• Exercise directions:
How many lines in the data below contain the string "settings"? State that number only.

====== Source material ======

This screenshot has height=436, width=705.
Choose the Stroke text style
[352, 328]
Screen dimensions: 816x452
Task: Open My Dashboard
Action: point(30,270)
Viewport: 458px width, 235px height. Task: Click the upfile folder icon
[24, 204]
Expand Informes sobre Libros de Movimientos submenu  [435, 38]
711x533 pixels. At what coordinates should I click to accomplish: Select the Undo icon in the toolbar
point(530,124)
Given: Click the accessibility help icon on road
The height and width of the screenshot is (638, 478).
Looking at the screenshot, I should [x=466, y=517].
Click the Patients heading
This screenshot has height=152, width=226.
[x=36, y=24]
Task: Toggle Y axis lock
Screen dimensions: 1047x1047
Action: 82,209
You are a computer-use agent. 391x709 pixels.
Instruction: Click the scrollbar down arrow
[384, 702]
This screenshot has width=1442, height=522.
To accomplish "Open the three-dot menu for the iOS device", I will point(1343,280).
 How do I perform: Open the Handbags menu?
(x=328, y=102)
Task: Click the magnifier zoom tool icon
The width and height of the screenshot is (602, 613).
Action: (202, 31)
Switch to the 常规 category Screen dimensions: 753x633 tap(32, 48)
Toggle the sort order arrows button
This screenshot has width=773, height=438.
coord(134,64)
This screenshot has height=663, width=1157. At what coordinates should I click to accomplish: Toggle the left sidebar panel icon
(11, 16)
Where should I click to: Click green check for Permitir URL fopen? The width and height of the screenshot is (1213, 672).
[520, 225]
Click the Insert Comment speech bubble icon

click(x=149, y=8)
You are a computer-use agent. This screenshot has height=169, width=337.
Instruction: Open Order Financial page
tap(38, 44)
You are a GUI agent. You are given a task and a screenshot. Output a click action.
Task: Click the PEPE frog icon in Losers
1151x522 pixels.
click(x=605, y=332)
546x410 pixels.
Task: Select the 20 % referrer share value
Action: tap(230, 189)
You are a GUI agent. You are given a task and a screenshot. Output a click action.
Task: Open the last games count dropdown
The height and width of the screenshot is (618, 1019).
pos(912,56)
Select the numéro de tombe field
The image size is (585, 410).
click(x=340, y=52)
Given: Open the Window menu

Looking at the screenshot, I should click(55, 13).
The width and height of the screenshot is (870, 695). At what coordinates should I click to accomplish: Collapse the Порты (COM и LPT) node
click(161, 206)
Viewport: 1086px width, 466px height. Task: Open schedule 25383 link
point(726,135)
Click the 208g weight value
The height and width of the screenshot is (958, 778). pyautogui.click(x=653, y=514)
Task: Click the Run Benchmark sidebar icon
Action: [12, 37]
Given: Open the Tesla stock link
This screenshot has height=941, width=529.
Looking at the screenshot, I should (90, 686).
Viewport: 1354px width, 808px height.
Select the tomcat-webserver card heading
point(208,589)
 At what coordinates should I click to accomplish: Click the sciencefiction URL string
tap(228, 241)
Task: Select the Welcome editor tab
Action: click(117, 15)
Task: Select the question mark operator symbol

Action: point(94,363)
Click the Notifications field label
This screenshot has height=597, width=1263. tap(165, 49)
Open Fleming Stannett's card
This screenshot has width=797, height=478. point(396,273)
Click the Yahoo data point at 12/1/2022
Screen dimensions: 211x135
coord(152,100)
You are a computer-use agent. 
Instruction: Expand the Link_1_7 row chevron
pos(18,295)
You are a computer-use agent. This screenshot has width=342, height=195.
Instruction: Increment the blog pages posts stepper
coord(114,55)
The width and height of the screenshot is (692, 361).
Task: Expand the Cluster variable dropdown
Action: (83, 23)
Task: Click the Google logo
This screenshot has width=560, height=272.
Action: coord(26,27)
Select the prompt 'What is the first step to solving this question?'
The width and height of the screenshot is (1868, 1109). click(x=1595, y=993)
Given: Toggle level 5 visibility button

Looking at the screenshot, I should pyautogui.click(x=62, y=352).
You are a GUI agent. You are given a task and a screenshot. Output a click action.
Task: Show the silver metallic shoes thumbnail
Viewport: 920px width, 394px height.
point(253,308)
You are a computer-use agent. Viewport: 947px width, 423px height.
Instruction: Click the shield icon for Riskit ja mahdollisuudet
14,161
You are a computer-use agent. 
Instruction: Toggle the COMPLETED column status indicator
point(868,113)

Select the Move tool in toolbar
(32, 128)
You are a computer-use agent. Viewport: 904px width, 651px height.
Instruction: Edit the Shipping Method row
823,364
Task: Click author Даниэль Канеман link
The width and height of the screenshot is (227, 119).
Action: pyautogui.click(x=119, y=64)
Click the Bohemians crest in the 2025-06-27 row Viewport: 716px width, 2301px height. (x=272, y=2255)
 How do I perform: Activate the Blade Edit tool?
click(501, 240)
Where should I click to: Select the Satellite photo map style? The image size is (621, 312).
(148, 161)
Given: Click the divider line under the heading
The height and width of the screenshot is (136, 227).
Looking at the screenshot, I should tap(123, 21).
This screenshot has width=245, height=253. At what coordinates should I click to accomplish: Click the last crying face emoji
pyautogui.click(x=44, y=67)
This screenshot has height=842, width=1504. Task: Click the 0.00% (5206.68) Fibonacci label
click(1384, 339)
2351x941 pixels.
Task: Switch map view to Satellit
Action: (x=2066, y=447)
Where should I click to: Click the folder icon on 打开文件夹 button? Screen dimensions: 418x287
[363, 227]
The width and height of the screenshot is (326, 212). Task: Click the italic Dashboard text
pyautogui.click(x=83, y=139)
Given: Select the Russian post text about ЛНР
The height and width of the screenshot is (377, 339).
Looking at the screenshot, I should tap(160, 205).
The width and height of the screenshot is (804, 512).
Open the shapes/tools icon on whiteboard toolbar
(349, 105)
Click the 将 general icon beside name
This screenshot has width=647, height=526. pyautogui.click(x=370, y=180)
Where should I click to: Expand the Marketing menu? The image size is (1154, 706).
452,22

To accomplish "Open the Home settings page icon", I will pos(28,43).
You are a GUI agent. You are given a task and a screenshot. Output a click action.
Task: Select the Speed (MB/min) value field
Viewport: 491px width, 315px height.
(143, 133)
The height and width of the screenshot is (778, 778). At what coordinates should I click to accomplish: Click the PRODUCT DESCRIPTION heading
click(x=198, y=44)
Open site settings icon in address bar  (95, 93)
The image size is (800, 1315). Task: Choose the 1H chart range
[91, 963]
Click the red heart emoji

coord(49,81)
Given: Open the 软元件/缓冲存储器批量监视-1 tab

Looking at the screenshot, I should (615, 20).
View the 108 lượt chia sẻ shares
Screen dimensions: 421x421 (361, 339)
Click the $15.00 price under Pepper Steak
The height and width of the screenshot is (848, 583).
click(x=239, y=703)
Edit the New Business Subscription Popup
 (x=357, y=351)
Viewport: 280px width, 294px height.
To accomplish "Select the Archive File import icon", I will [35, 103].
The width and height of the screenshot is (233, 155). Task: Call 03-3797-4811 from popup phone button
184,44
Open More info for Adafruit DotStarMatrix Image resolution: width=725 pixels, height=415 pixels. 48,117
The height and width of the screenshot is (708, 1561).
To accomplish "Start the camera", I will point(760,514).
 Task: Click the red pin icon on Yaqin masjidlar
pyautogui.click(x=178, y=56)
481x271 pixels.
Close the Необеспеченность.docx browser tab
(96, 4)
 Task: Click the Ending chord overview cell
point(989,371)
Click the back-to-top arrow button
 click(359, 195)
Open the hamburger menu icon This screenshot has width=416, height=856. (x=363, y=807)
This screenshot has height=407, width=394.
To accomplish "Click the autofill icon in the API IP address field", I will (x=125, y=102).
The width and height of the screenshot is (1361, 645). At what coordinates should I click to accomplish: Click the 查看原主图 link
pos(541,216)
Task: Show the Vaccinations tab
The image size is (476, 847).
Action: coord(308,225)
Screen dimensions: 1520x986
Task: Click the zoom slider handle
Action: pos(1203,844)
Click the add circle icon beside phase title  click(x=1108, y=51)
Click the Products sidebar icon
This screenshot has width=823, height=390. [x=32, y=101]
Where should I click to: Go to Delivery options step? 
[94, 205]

======

• Result of this exercise:
2